Today I am showing a group of three rare women’s wrapper cloths from a sub-group of the Yoruba people of south western Nigeria. The Igbomina are a cluster of ancient Yoruba kingdoms centred around small towns and villages to the south west of the city of Ilorin in what is now Kwara State. Unlike Ilorin, which was and still is one of the major centres of narrow strip aso oke cloth weaving by Yoruba men, there were rather few narrow strip weavers among the Igbomina. Instead it was known for the wider cloths woven by women on the upright single heddle loom. As recently as the 1960s almost all Igbomina Yoruba households would have included one or more women weavers, producing cloths both for use within the family and for sale in the market.
Although blue and white warp striped cloths woven from local hand spun cotton dyed with indigo were the mainstay of everyday weaving for Igbomina Yoruba women, as they were for most other Yoruba women weavers, there were also a number of more distinctive forms produced as very localised variants within a pan-Igbomina tradition of prestige wedding cloths. These three cloths are fine examples of one such style. Called “elejo” or “owner of a snake,” the name refers to the elongated criss-cross pattern of supplementary weft float decoration which is the main design feature of the cloths, and is said locally to resemble the pattern on the back of a python.
Found only in a small group of villages called Isin near the town of Oke Onigbin (“the hill of snails”) elejo cloths were the most prestigious and complex of a series of cloths that a woman would weave in preparation for her daughter’s wedding and would present to the bride as part of her trousseau. Only in the wealthiest families or those where the mother was a particularly skilled and dedicated weaver was the elejo wrapper produced, others made do with one or more of the simpler designs.

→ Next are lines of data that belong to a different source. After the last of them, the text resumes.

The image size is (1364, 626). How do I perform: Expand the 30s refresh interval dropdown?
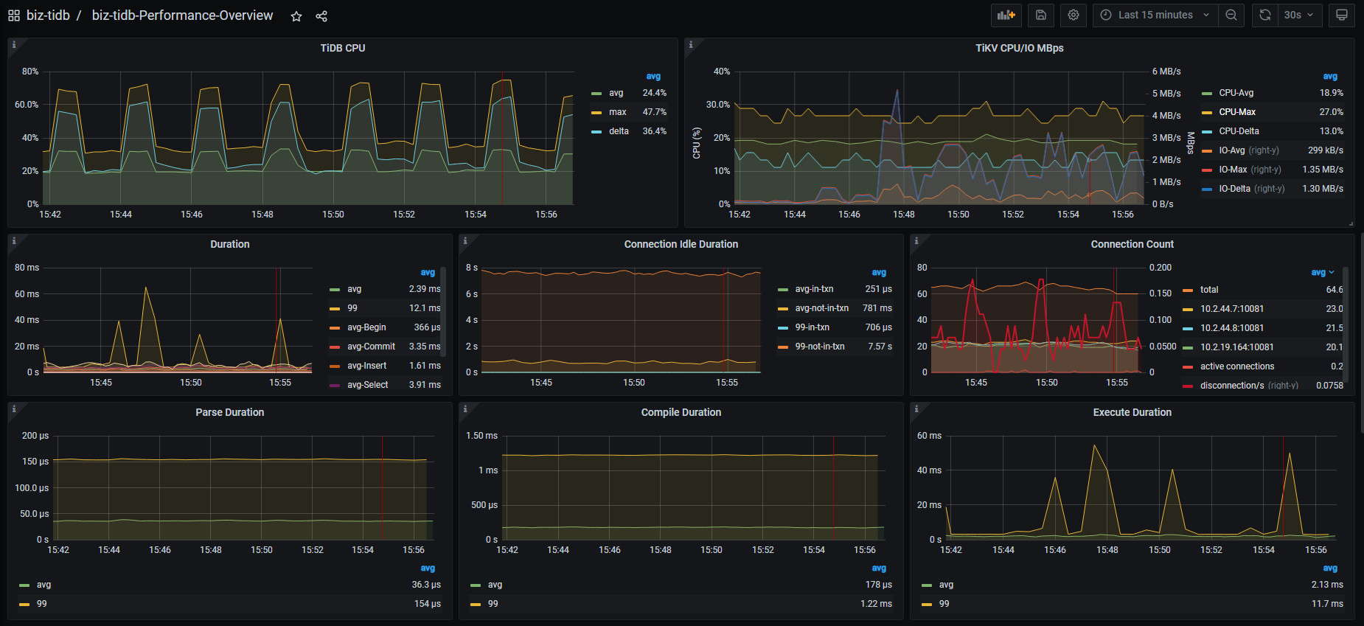tap(1300, 15)
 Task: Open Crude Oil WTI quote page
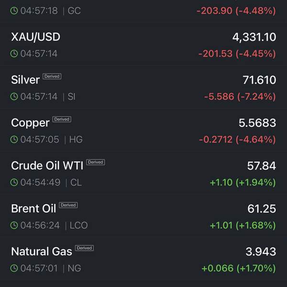point(47,166)
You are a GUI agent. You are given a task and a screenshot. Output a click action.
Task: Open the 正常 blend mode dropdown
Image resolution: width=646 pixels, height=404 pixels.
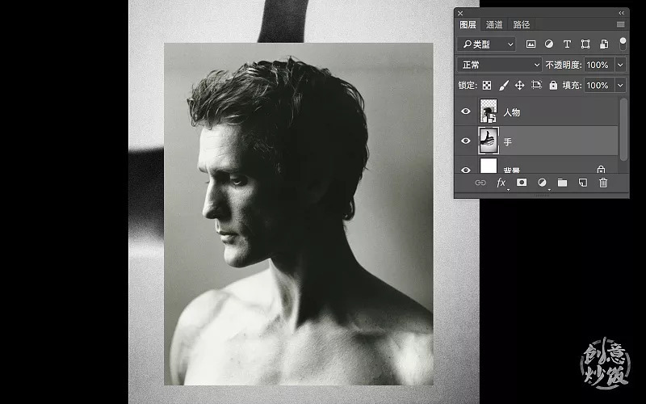pos(499,65)
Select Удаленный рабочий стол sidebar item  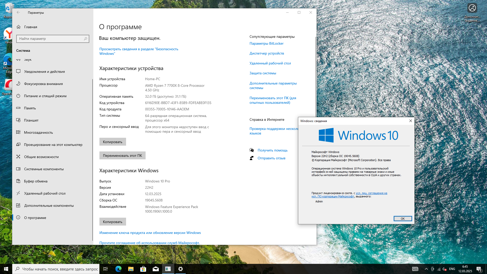coord(45,193)
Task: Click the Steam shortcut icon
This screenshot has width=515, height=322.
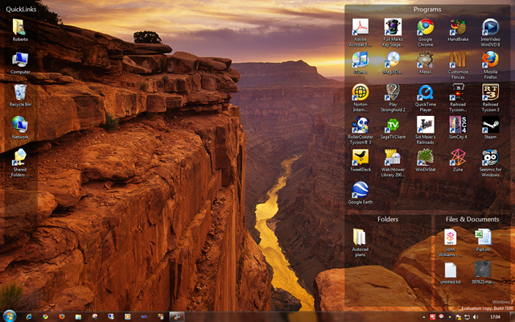Action: point(490,125)
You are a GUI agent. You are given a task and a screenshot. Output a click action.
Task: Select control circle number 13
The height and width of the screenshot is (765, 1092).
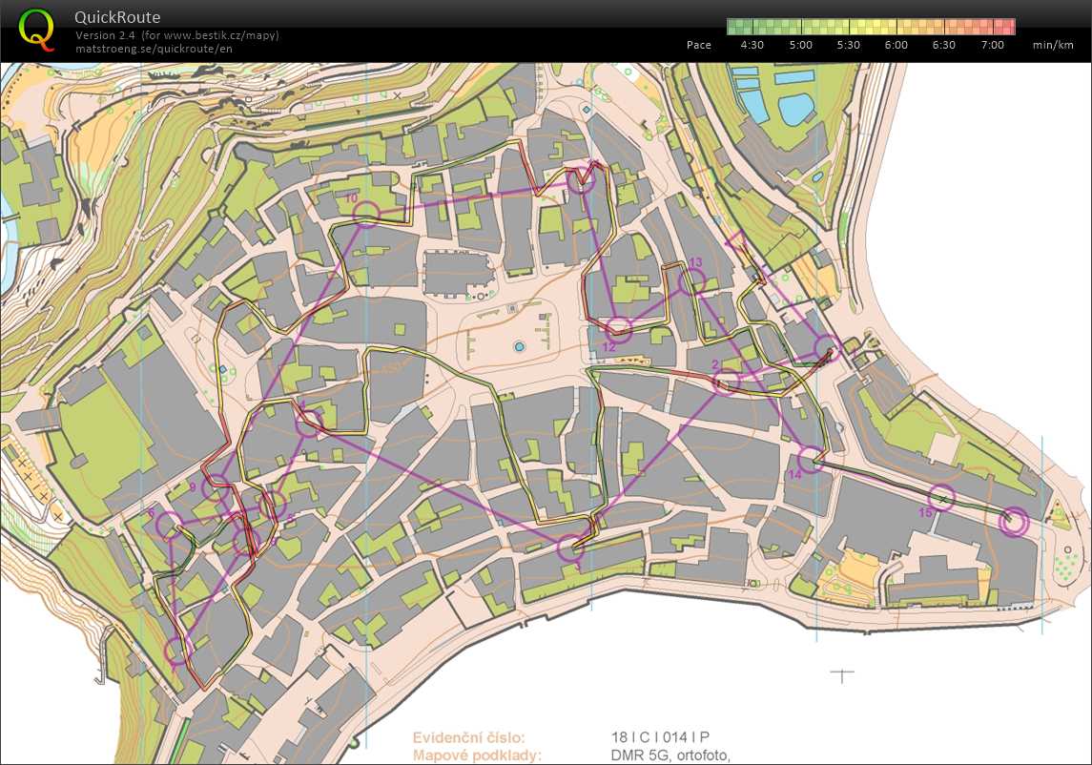[x=691, y=280]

Woven from hand spun local cotton and dyed with indigo, these cloths varied in design, with some such as the above example combining the snake motif with others such as stylized animals and birds, the rectangular Koran board etcetera. They date from between about 1900 and 1950.
For all of them however the snake motif remained the dominant design feature, allowing us to distinguish these cloths from other styles of marriage cloth woven in neighbouring areas. In fact each locality, at least in this part of the Igbomina area, seems to have had it’s only distinctive variation on the prestige marriage cloth tradition. So far I have been able to identify only three or four of these through field collecting, while other styles I have found in markets remain to be pinned down to a specific geographical origin.